Don't you mean divergent rather than diverse userbase for the Wii? I.E. the userbase diverges from the reviewers in that they often have different opinions on the same games whereas the Xbox 360 and PS3 userbase alligns with the reviewers. Arguably the pool of reviewers could effectively be said to be drawn mostly from the Xbox 360 and PS3 console users.

Quality in general is a messy concept because it doesn't mean the same thing to everyone. It even differs significantly if you're taking a meta view on quality in general or specifically pin pointing a single game to a single user in other cases. In most cases where I have seen quality arguments the whole argument fails on the grounds that the two or more people arguing are arguing upon different definitions of quality and thus can never agree or convince the other person which makes the whole thing pointless.

I think one of the important questions isn't sales vs quality, it is the relationship appeal and quality. That is really the question of this thread since by refining the concept of sales to appeal you can cut through a lot of qualifications required when using sales on their own. If art doesn't appeal can it still be called high quality and if art does appeal to a wide audience can it said to be of low quality? This is a question which has grappled the arts for a significantly long period of time. Both sides have strong arguments but I haven't really heard of anyone creating a theory or concept which unifies both positions satisfactorily.



Tease.

Quality is completely subjective.

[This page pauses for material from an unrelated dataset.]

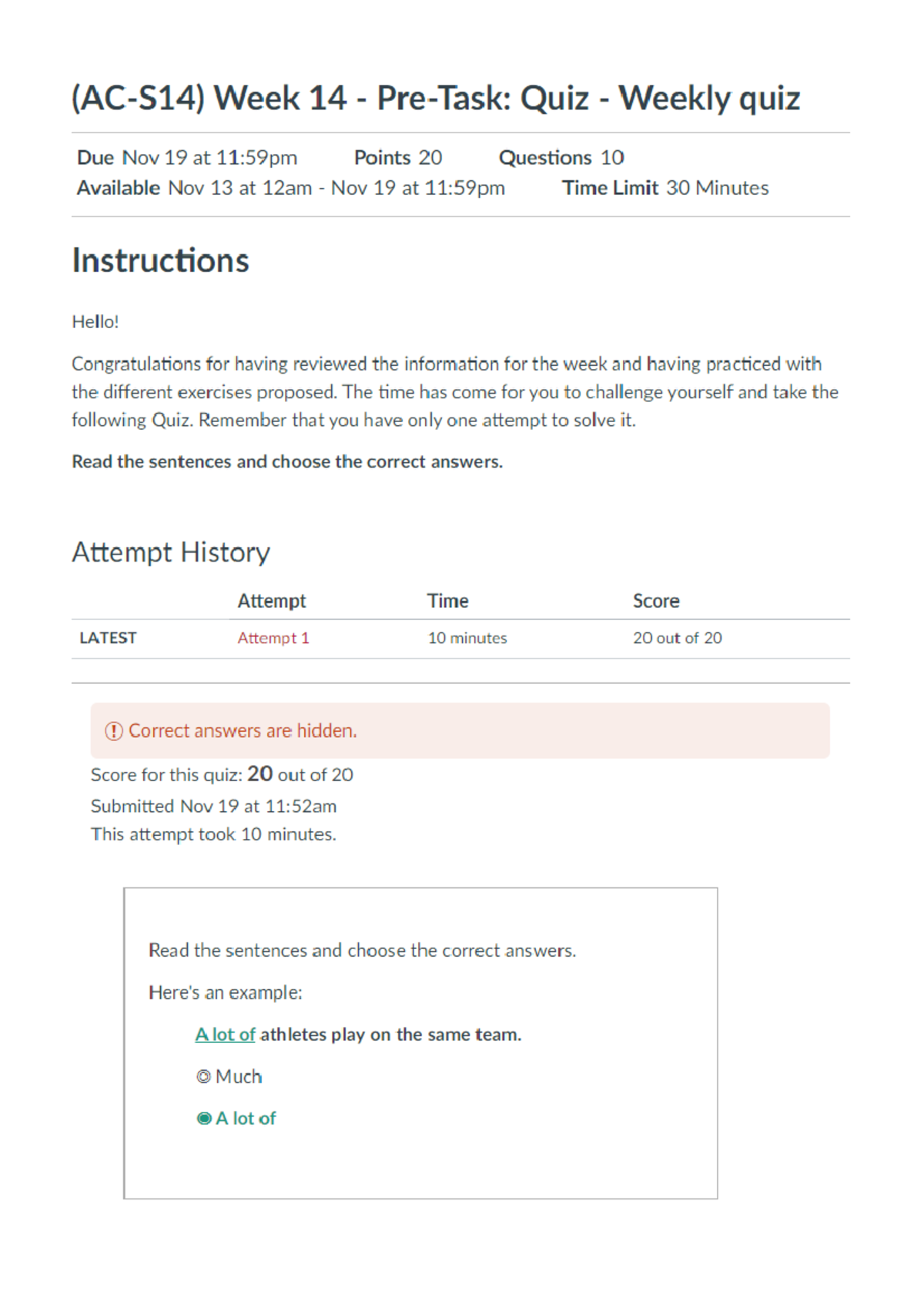The width and height of the screenshot is (924, 1308).
Task: Select the 'Much' radio button
Action: (x=204, y=1076)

For example, some people find games like Zack and Wiki, Madworld, and World of Goo to be high quality - I found them to be quite boring; people mentioned Wii Sports as being low quality, but I had way more fun playing Wii Sports than all three of those so-called high quality titles combined.

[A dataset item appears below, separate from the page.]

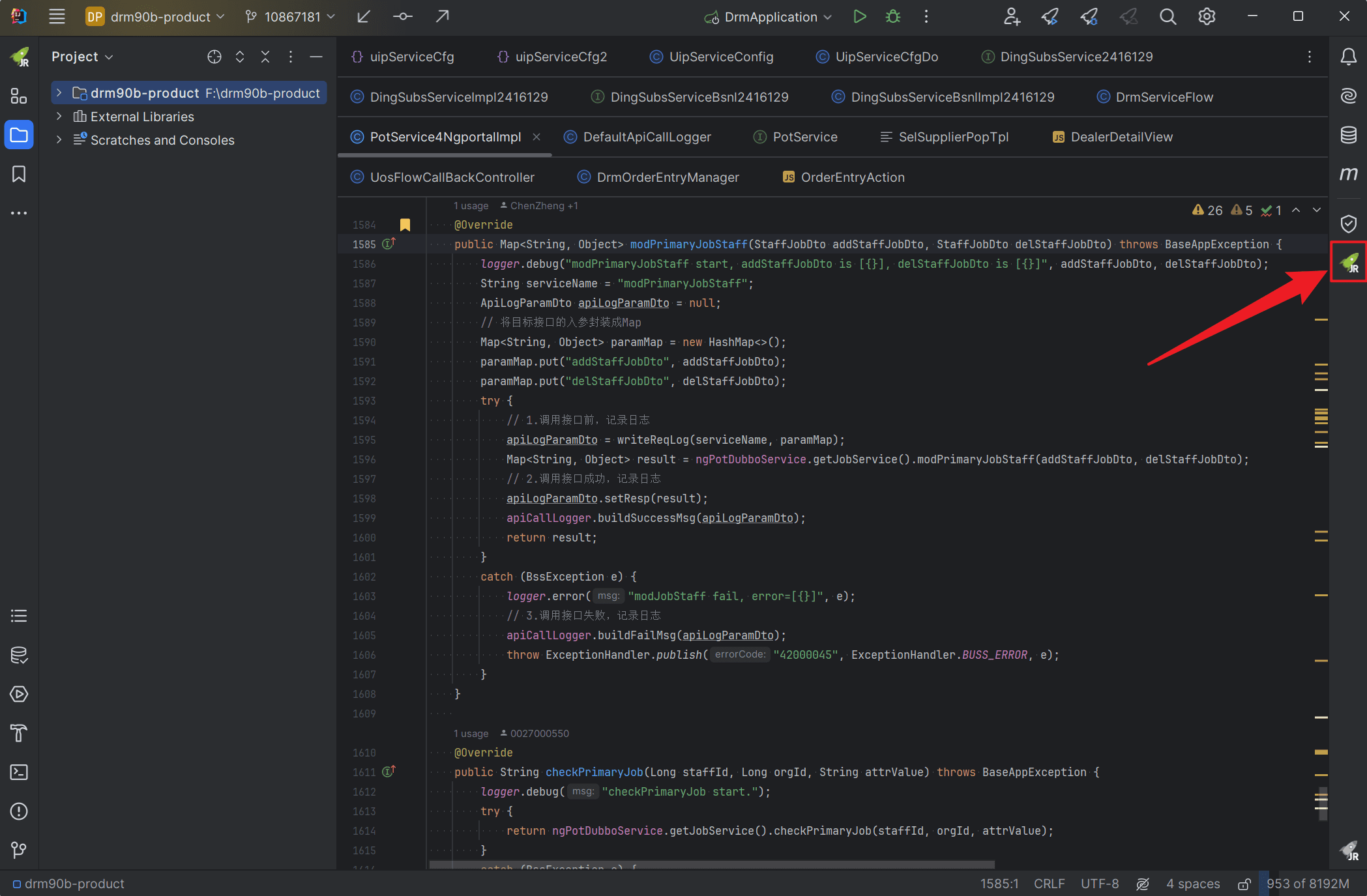The width and height of the screenshot is (1367, 896).
Task: Open the Terminal tool window
Action: click(19, 772)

Of course, my favourite Wii game also happened to be one of the consoles least successful, and that was Rune Factory Frontier.

As for comparing games like Pokemon to fast food. That's a terrible analogy; the appeal of fast food is that it is fast. Fact: Team Ico games take the same amount of time to buy as a Pokemon game. The reason goes back to my first point, that quality is subjective; and way more people feel Pokemon is a better experience than Ico. Pokemon has one of the largest fanbases in the history of videogames.

 

Inception is a good example of a game that many people felt was great - but I found kind of stupid (Well maybe stupid is too strong of a word; silly?). Most of the people who found it "cool"said they had to watch it two or three times to really "get it"; so perhaps it only works on people who can't quite get it the first time? I got it on the first go - but found the idea of "going into a dream within a dream within a dream, and fighting off guys with machine guns who are created to force you out of the dream, and getting stuck in limbo if they kill you in the dream within a dream within a dream" reminded me of a Derrick Comedy skit called "Daughters". Oh, and and the segment of FF7 when Tifa went into Cloud's dreams to allow him to find out who he really was (not the SOLDIER, or a creation of Hojo, but the regular trooper who wanted to be SOLDIER).



I describe myself as a little dose of toxic masculinity.